#### Required action
Take the lines from the line containing "Screen dimensions: 517x535" through the end of the entries and output them exactly, with no pictures and nothing more.

#### Source information
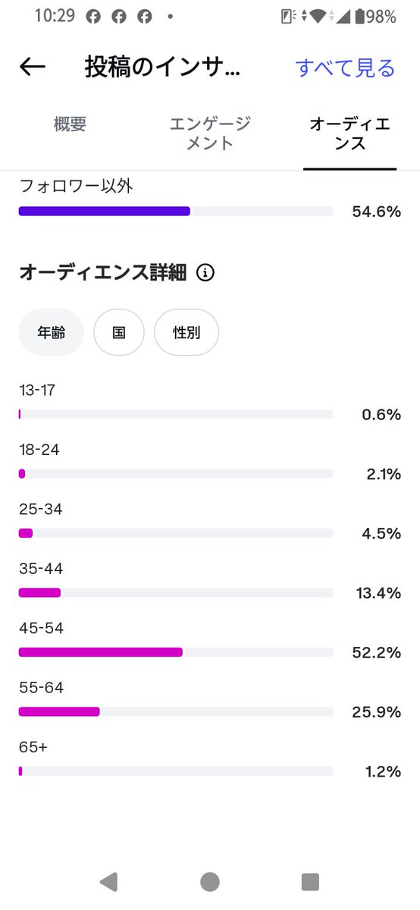Viewport: 420px width, 910px height.
Task: Tap the back arrow icon
Action: coord(33,67)
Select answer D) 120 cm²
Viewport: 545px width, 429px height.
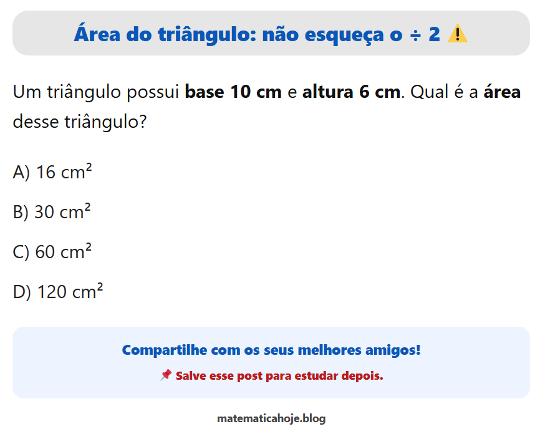(58, 291)
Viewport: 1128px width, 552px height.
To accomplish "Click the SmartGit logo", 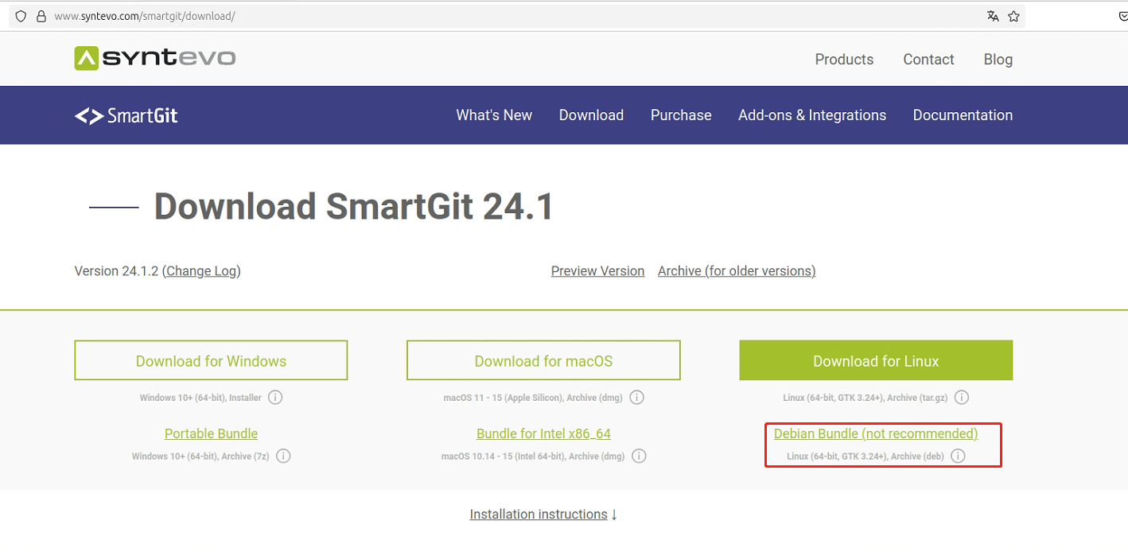I will coord(126,115).
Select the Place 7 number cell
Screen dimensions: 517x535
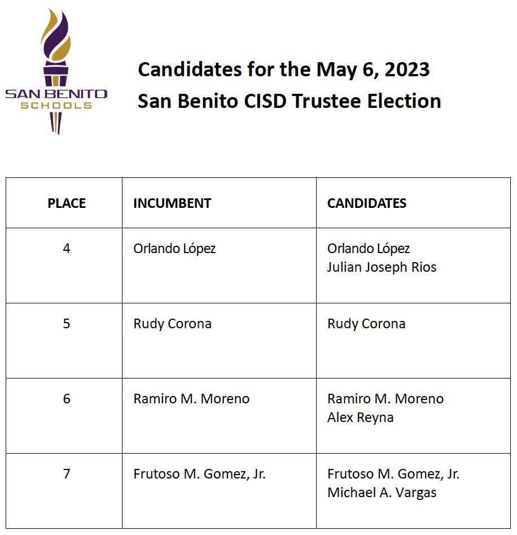[x=67, y=473]
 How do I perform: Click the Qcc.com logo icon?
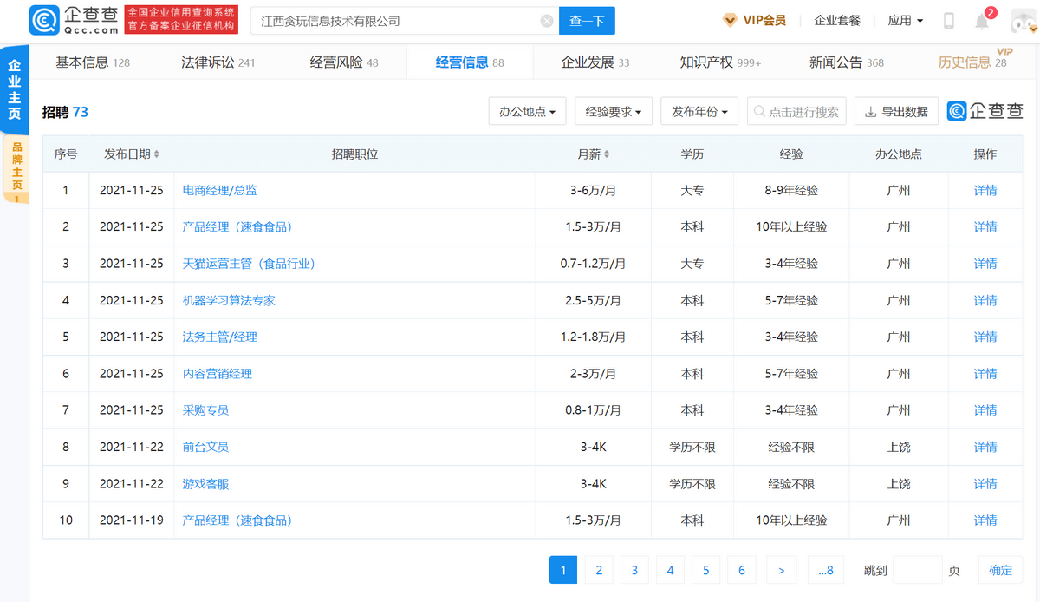pyautogui.click(x=45, y=20)
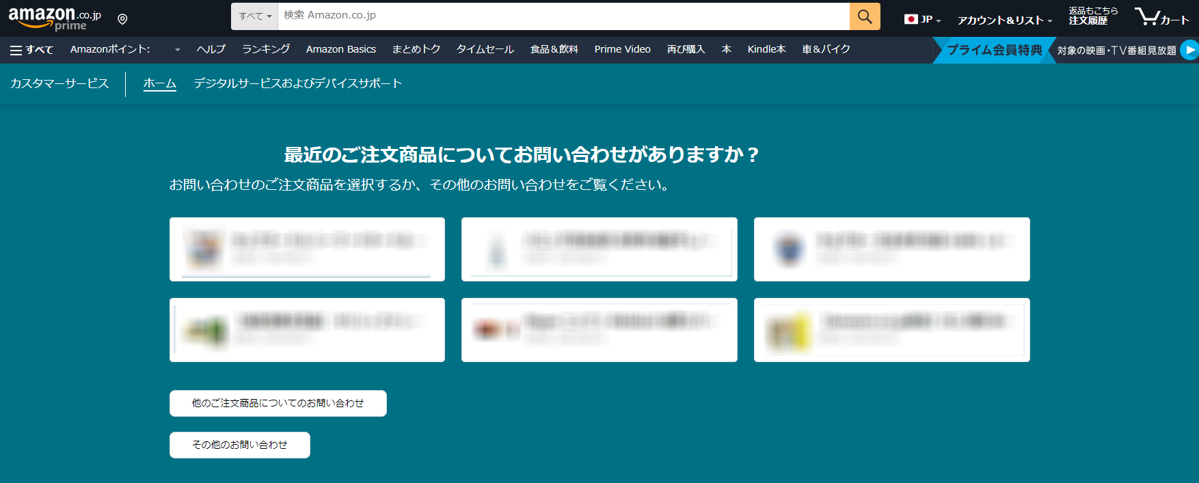Click the blue play arrow on Prime banner
Image resolution: width=1199 pixels, height=483 pixels.
coord(1190,50)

#### Your response
Screen dimensions: 517x535
[x=67, y=473]
 How do I perform: Click the Qcc.com logo icon?
pyautogui.click(x=45, y=20)
Click the blue play arrow on Prime banner
Image resolution: width=1199 pixels, height=483 pixels.
coord(1190,50)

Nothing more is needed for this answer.